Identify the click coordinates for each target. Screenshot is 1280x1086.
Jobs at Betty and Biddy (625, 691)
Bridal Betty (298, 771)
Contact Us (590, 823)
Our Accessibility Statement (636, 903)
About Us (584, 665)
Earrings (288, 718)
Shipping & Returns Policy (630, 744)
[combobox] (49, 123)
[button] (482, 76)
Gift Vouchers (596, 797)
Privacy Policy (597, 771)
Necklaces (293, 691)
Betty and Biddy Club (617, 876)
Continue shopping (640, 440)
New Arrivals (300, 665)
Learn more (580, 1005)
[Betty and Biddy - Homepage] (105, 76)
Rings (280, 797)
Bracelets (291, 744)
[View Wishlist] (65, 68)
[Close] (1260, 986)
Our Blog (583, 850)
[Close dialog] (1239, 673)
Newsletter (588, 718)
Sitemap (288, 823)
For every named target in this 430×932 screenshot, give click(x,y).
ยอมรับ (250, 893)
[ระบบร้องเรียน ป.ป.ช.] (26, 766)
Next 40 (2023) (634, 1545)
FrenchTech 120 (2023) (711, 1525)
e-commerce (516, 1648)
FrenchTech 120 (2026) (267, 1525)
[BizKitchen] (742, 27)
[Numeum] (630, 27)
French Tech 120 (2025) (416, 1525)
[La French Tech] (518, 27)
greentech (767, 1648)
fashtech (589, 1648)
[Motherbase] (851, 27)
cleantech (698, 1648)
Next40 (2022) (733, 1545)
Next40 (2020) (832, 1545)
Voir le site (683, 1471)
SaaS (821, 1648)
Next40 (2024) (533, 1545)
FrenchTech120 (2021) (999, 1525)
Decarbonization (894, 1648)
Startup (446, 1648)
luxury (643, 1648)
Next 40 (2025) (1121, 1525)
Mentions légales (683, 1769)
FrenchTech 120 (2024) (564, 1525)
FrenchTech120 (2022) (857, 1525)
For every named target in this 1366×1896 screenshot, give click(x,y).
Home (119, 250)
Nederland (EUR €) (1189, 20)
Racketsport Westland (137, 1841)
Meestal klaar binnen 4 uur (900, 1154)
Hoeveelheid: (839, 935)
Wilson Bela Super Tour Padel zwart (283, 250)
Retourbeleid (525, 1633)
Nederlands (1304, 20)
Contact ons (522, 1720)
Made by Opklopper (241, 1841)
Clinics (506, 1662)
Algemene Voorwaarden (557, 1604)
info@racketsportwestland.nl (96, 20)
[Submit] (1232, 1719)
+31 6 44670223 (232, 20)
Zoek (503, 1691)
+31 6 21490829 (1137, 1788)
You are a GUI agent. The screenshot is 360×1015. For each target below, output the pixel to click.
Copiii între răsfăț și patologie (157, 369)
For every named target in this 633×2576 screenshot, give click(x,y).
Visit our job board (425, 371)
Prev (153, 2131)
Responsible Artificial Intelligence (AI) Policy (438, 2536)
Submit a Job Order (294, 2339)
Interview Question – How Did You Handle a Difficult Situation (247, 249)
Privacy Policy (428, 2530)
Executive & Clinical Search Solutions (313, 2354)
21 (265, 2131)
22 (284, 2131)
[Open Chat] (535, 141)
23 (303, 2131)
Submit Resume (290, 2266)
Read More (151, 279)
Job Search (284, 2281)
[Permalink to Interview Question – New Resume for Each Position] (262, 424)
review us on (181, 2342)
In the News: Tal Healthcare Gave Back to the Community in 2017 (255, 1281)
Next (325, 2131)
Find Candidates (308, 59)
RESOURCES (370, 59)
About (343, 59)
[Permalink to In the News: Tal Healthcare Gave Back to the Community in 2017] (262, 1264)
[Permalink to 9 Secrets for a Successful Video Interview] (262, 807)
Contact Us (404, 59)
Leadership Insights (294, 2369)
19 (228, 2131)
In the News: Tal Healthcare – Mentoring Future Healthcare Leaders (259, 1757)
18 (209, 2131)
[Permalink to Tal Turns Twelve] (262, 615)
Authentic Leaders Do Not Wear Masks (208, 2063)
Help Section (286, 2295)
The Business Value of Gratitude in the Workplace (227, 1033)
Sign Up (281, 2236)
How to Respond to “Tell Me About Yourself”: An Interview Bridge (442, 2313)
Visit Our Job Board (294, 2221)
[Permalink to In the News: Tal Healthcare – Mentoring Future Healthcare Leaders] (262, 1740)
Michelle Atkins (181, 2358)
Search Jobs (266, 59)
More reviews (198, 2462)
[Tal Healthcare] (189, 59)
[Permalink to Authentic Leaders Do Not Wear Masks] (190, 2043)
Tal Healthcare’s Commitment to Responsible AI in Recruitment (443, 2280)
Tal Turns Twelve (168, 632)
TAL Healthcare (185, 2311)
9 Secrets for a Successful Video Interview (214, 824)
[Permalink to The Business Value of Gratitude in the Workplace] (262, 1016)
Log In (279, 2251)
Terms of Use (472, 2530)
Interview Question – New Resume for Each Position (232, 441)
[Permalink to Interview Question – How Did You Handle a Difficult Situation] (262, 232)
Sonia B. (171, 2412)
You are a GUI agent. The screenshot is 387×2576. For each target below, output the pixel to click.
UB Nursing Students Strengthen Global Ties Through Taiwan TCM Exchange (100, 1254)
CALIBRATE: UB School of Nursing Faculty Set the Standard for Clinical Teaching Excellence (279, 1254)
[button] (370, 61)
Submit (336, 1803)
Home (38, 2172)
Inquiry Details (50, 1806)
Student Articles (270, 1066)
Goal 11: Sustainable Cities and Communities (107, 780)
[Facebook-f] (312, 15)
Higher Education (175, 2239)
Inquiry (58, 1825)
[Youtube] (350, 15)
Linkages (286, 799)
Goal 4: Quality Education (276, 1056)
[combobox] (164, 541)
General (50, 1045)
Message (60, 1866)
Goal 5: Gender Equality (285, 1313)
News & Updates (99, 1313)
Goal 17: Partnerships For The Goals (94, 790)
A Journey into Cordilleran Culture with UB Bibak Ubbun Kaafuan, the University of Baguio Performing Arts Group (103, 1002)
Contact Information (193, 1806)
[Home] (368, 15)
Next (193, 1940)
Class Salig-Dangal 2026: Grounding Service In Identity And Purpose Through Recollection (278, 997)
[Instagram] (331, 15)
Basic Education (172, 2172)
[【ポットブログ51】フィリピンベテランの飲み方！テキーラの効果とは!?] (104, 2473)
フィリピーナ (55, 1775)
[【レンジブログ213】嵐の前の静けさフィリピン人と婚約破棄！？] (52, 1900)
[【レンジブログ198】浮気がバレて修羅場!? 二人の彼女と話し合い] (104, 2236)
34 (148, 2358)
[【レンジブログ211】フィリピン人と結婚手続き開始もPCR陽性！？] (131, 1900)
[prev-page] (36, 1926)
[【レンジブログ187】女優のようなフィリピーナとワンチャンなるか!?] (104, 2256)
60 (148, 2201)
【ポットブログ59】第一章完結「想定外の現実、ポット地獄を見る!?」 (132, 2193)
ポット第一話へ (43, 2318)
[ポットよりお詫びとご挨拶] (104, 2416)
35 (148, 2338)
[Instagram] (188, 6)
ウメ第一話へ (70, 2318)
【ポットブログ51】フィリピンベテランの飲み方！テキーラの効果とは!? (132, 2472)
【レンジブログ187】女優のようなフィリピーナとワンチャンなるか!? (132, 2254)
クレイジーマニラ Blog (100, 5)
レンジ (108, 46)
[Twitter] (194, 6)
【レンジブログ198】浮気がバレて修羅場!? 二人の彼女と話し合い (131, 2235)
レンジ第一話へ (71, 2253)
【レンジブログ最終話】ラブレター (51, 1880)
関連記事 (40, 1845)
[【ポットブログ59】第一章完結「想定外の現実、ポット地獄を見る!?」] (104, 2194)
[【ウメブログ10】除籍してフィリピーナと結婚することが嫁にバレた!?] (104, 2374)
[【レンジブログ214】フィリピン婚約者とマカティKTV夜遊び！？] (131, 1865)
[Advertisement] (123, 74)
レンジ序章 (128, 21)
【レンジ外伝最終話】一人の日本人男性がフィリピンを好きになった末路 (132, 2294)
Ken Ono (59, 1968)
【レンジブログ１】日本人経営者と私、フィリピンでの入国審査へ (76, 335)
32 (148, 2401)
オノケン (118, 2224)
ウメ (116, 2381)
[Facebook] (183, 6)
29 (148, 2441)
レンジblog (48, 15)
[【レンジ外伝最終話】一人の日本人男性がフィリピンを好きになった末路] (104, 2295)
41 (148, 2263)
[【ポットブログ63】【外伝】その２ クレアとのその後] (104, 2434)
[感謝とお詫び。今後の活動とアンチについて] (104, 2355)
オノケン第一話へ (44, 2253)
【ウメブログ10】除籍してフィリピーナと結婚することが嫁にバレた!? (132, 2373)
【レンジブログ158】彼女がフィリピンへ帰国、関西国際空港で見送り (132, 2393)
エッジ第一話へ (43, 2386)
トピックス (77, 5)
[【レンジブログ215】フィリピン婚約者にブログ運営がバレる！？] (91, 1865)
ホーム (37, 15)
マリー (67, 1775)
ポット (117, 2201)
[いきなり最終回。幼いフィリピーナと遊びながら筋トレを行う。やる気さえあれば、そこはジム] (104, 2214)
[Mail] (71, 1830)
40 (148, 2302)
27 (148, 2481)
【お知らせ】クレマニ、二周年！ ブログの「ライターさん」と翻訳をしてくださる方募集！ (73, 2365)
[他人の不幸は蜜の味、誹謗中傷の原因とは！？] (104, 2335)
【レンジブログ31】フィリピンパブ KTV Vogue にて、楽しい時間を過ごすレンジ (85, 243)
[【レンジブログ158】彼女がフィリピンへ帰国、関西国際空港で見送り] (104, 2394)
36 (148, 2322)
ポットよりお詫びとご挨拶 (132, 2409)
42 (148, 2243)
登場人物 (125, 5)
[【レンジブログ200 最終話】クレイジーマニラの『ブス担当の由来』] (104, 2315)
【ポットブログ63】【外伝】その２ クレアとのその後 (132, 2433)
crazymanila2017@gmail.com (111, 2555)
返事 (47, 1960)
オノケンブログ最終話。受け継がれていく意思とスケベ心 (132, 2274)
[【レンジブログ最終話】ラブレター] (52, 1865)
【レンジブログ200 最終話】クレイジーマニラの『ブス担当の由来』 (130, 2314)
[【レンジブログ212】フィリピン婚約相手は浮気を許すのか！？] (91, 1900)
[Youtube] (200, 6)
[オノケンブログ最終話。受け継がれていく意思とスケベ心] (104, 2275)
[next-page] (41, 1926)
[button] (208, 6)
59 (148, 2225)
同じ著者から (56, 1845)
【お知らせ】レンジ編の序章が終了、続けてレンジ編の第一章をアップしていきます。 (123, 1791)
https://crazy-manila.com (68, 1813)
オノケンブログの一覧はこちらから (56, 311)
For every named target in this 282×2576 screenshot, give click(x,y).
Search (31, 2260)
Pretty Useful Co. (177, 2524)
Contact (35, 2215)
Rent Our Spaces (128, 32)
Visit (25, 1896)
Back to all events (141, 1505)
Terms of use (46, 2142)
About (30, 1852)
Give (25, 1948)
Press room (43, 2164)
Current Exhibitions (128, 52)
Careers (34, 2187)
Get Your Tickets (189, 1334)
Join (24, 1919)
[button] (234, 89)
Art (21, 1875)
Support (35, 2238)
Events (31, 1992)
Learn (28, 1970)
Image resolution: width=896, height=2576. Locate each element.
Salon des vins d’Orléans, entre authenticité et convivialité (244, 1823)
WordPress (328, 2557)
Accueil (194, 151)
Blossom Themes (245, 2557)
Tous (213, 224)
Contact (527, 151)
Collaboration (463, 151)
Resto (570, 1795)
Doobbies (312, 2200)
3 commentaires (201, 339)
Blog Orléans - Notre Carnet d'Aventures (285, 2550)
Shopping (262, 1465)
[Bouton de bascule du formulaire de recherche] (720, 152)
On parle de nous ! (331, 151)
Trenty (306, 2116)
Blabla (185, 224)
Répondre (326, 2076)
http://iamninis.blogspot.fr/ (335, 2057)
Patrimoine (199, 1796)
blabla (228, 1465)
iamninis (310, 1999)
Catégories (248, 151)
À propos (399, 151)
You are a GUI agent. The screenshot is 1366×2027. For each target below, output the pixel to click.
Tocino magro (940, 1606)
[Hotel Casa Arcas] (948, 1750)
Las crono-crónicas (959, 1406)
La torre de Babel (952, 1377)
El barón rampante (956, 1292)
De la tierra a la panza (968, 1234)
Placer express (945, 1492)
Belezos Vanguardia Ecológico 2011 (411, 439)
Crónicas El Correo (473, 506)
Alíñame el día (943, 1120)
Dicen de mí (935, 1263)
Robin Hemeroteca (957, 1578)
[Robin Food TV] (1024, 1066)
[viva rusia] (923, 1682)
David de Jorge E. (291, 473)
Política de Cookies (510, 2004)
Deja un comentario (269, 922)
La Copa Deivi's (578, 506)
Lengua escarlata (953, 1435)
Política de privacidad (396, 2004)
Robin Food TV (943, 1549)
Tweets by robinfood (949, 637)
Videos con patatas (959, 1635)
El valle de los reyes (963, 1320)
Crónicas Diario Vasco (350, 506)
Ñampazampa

## WHAT THIS TASK INVOLVES
Repeat the material word for word from its opening line up to and including the line containing "Clinics (506, 1662)".

## TASK SOLUTION
Identify the click coordinates for each target. Screenshot is 1280x1086.
Jobs at Betty and Biddy (625, 691)
Bridal Betty (298, 771)
Contact Us (590, 823)
Our Accessibility Statement (636, 903)
About Us (584, 665)
Earrings (288, 718)
Shipping & Returns Policy (630, 744)
[combobox] (49, 123)
[button] (482, 76)
Gift Vouchers (596, 797)
Privacy Policy (597, 771)
Necklaces (293, 691)
Betty and Biddy Club (617, 876)
Continue shopping (640, 440)
New Arrivals (300, 665)
Learn more (580, 1005)
[Betty and Biddy - Homepage] (105, 76)
Rings (280, 797)
Bracelets (291, 744)
[View Wishlist] (65, 68)
[Close] (1260, 986)
Our Blog (583, 850)
[Close dialog] (1239, 673)
Newsletter (588, 718)
Sitemap (288, 823)
For every named target in this 430×932 screenshot, give click(x,y).
ยอมรับ (250, 893)
[ระบบร้องเรียน ป.ป.ช.] (26, 766)
Next 40 (2023) (634, 1545)
FrenchTech 120 (2023) (711, 1525)
e-commerce (516, 1648)
FrenchTech 120 (2026) (267, 1525)
[BizKitchen] (742, 27)
[Numeum] (630, 27)
French Tech 120 (2025) (416, 1525)
[La French Tech] (518, 27)
greentech (767, 1648)
fashtech (589, 1648)
[Motherbase] (851, 27)
cleantech (698, 1648)
Next40 (2022) (733, 1545)
Next40 (2020) (832, 1545)
Voir le site (683, 1471)
SaaS (821, 1648)
Next40 (2024) (533, 1545)
FrenchTech120 (2021) (999, 1525)
Decarbonization (894, 1648)
Startup (446, 1648)
luxury (643, 1648)
Next 40 (2025) (1121, 1525)
Mentions légales (683, 1769)
FrenchTech 120 (2024) (564, 1525)
FrenchTech120 (2022) (857, 1525)
For every named target in this 1366×1896 screenshot, give click(x,y).
Home (119, 250)
Nederland (EUR €) (1189, 20)
Racketsport Westland (137, 1841)
Meestal klaar binnen 4 uur (900, 1154)
Hoeveelheid: (839, 935)
Wilson Bela Super Tour Padel zwart (283, 250)
Retourbeleid (525, 1633)
Nederlands (1304, 20)
Contact ons (522, 1720)
Made by Opklopper (241, 1841)
Clinics (506, 1662)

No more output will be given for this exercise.